=== THE TASK ===
Please copy the data below exactly, from its first line through the line holding "Květen 2017 (853, 1844)", and skip the pictures.

[Stored entries]
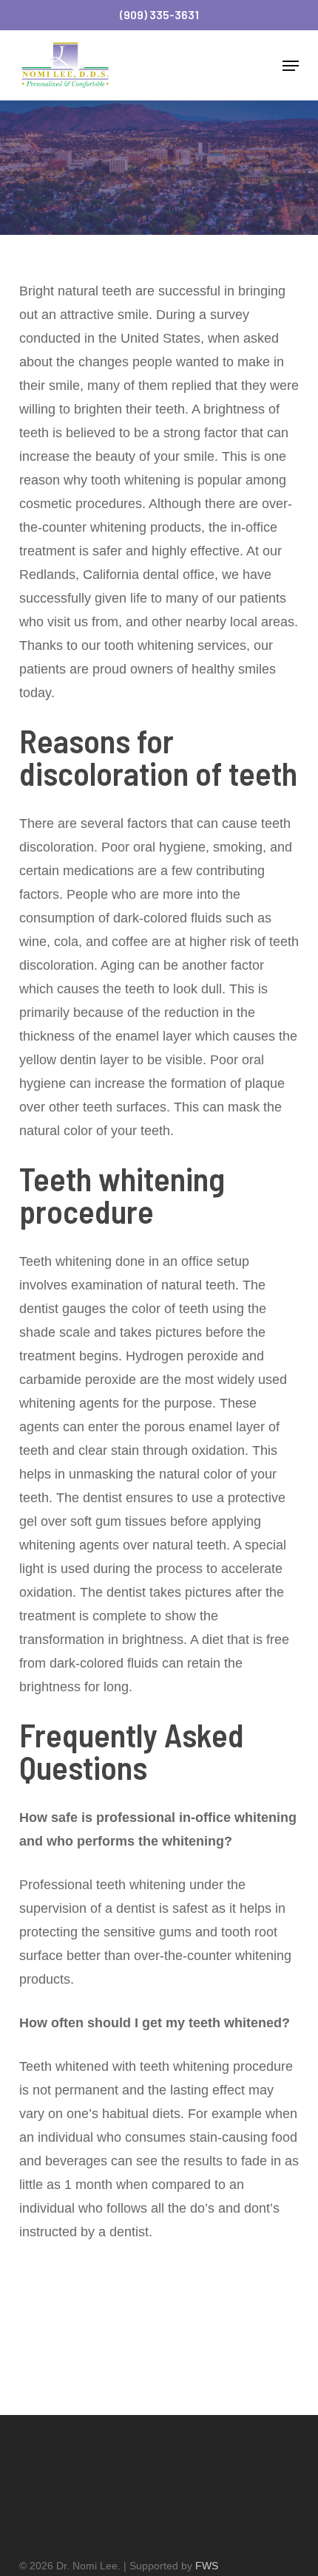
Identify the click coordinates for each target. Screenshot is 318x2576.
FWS (206, 2566)
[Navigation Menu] (291, 65)
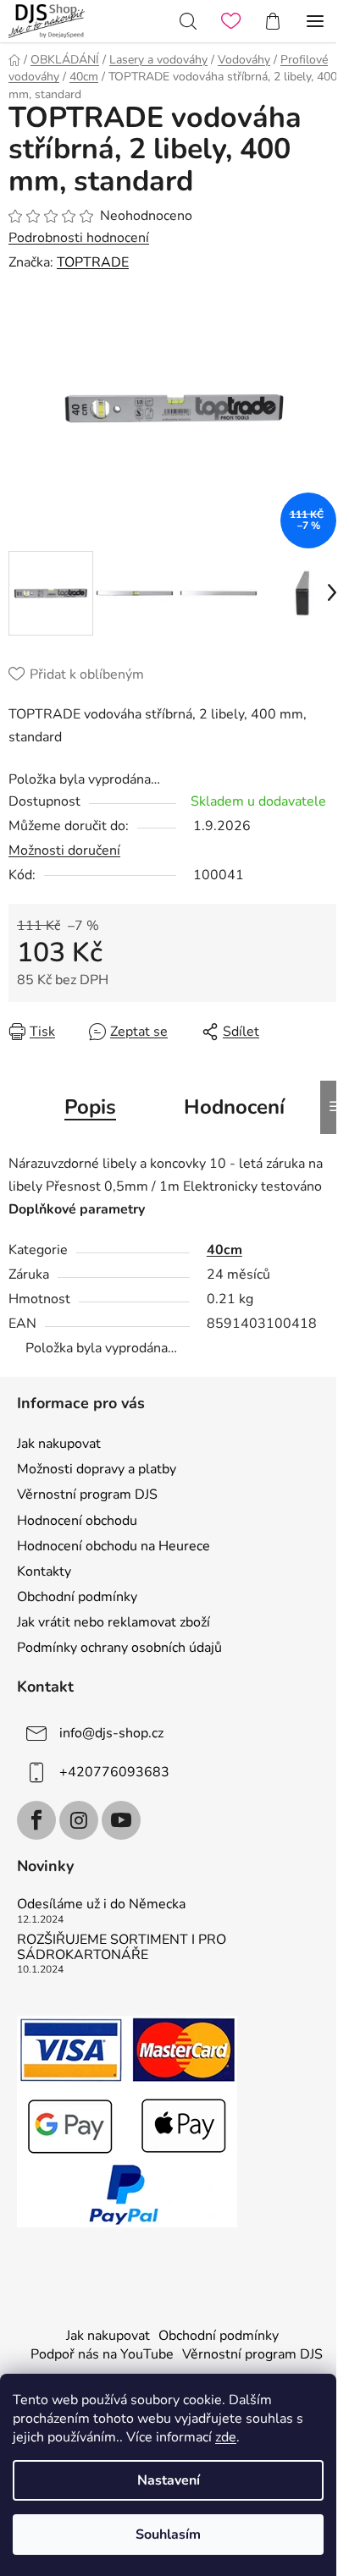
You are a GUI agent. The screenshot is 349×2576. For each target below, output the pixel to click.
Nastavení (168, 2480)
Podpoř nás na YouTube (102, 2354)
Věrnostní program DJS (87, 1494)
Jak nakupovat (59, 1443)
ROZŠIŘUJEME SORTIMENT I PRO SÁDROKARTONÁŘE (121, 1947)
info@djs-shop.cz (111, 1733)
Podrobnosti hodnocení (78, 237)
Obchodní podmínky (77, 1597)
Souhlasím (168, 2534)
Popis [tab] (90, 1106)
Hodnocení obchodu (77, 1520)
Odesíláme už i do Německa (101, 1905)
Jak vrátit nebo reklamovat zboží (113, 1622)
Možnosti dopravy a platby (96, 1469)
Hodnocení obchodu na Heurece (113, 1546)
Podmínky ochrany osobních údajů (119, 1647)
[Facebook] (36, 1820)
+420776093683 (114, 1772)
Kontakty (44, 1571)
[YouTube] (121, 1820)
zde (225, 2437)
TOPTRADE (93, 262)
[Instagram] (78, 1820)
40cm (224, 1250)
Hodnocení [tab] (234, 1106)
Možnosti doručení (64, 850)
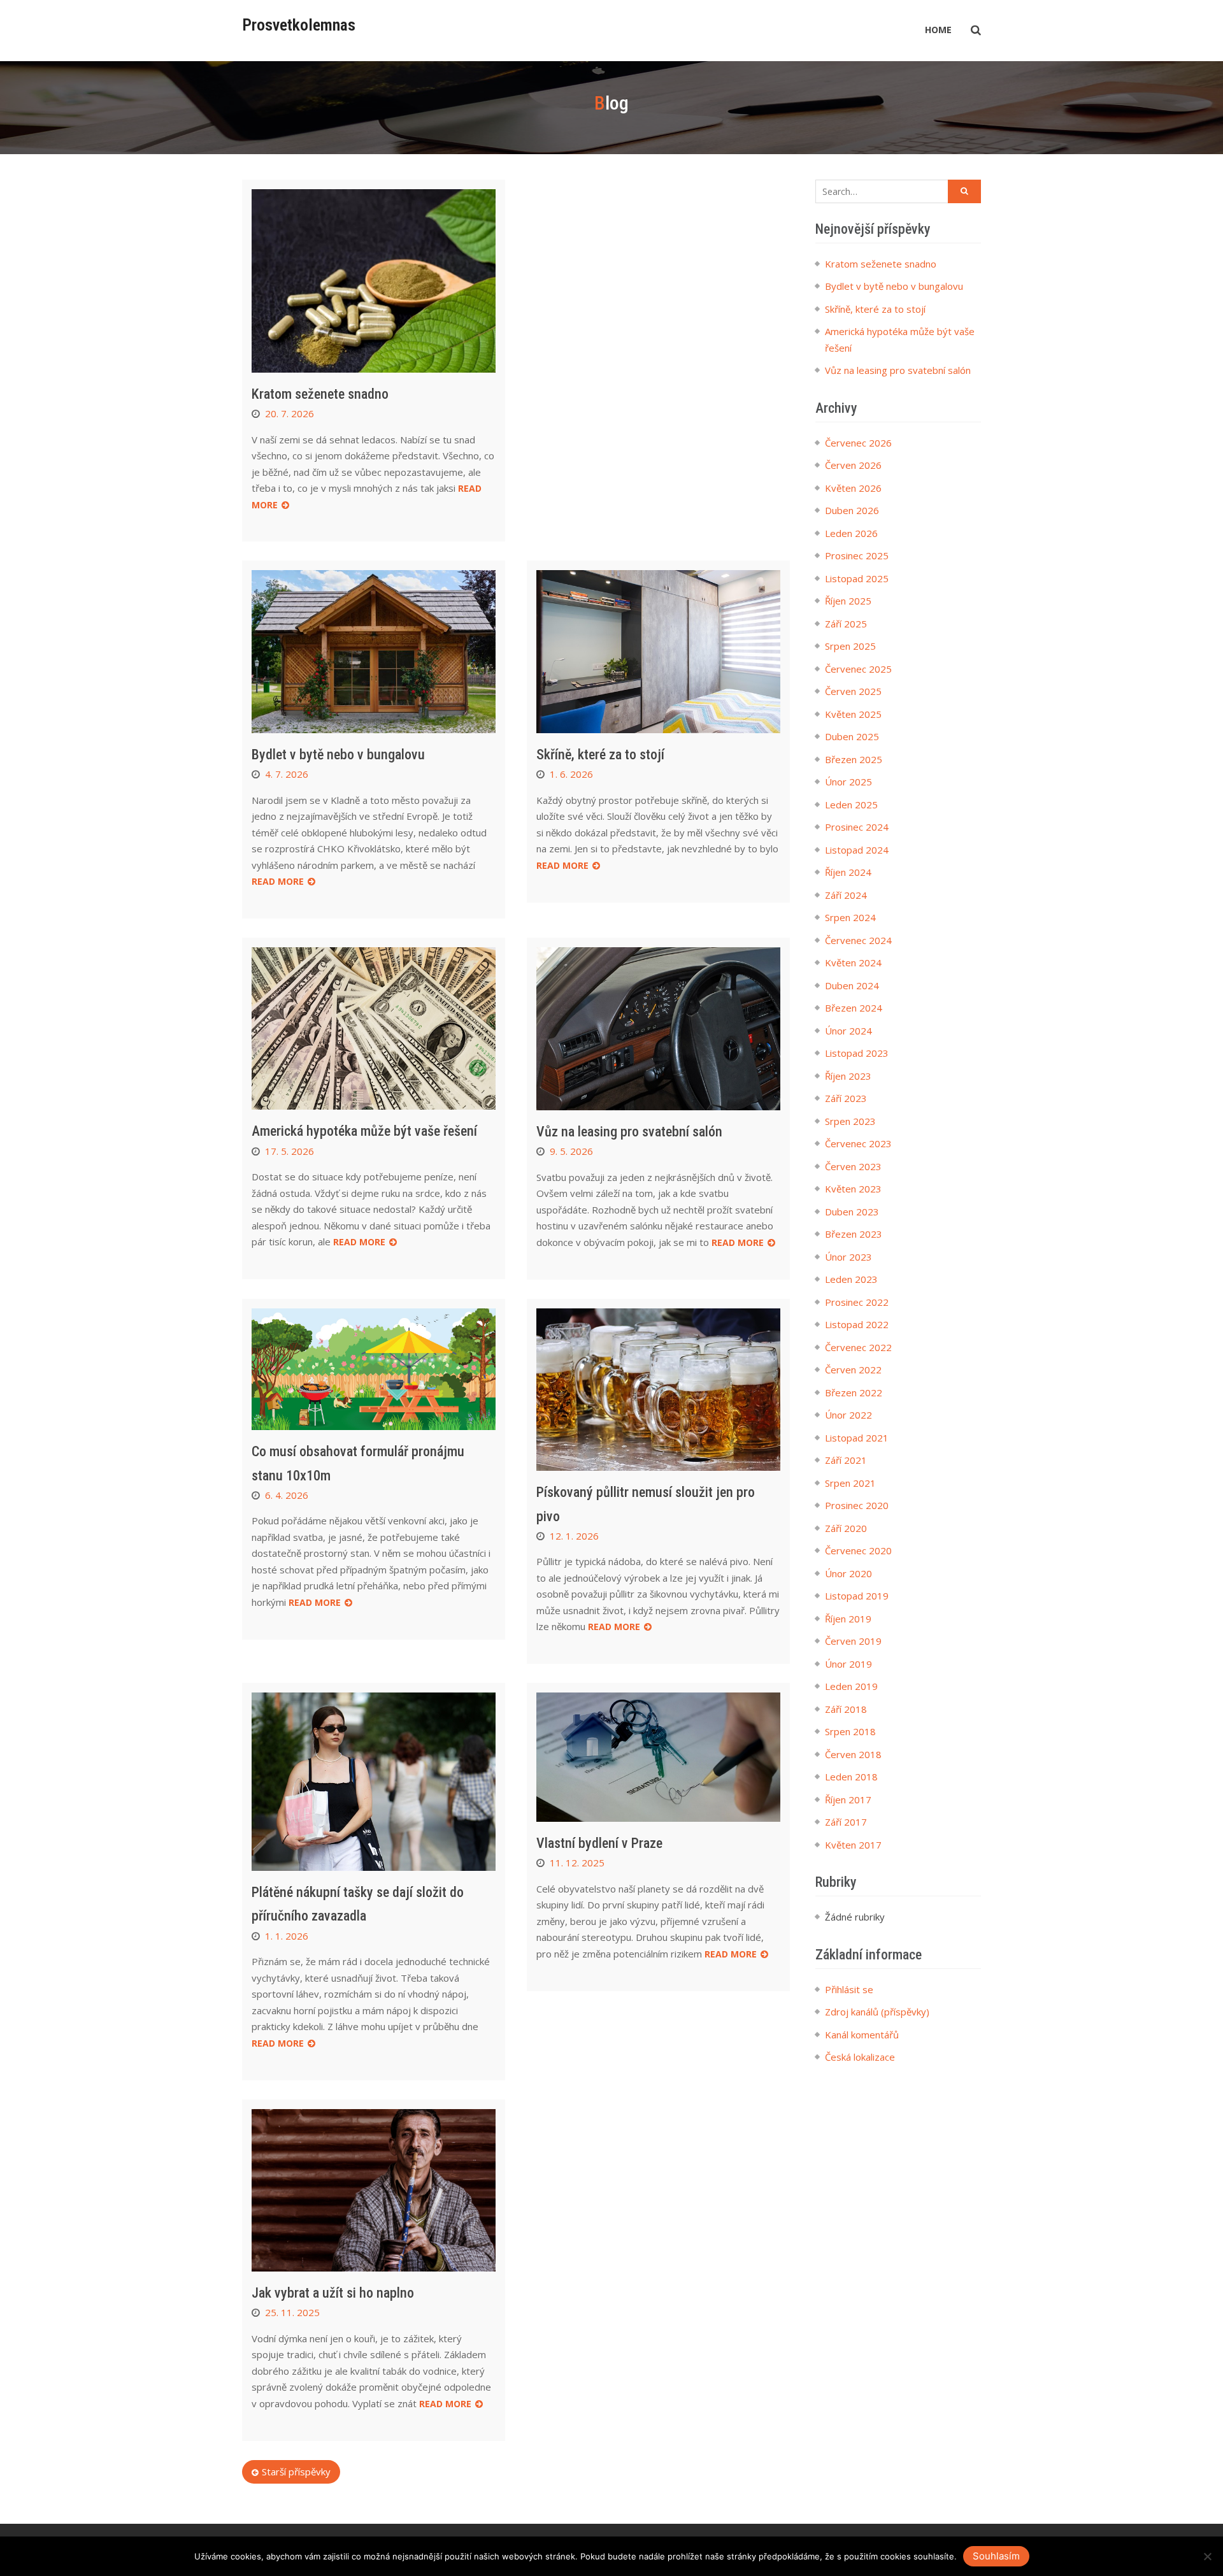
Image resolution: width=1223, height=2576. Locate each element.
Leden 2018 (851, 1776)
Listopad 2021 (857, 1437)
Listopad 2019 (857, 1595)
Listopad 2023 (857, 1053)
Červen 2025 (853, 691)
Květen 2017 (853, 1844)
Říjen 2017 (848, 1799)
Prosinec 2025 (857, 555)
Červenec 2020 (858, 1550)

=== ANSWER TO THIS PROBLEM ===
Identify the click coordinates for each target. Screenshot is 318x2576.
FWS (206, 2566)
[Navigation Menu] (291, 65)
You are a GUI agent. The screenshot is 349×2576. For each target below, output the pixel to click.
Nastavení (168, 2480)
Podpoř nás na YouTube (102, 2354)
Věrnostní program DJS (87, 1494)
Jak nakupovat (59, 1443)
ROZŠIŘUJEME SORTIMENT I PRO SÁDROKARTONÁŘE (121, 1947)
info@djs-shop.cz (111, 1733)
Podrobnosti hodnocení (78, 237)
Obchodní podmínky (77, 1597)
Souhlasím (168, 2534)
Popis [tab] (90, 1106)
Hodnocení obchodu (77, 1520)
Odesíláme už i do Německa (101, 1905)
Jak vrátit nebo reklamovat zboží (113, 1622)
Možnosti dopravy a platby (96, 1469)
Hodnocení obchodu na Heurece (113, 1546)
Podmínky ochrany osobních údajů (119, 1647)
[Facebook] (36, 1820)
+420776093683 (114, 1772)
Kontakty (44, 1571)
[YouTube] (121, 1820)
zde (225, 2437)
TOPTRADE (93, 262)
[Instagram] (78, 1820)
40cm (224, 1250)
Hodnocení [tab] (234, 1106)
Možnosti doručení (64, 850)
Image resolution: width=1223, height=2576. Locate each element.
Leden 2018 (851, 1776)
Listopad 2021 (857, 1437)
Listopad 2019 (857, 1595)
Listopad 2023 (857, 1053)
Červen 2025 (853, 691)
Květen 2017 (853, 1844)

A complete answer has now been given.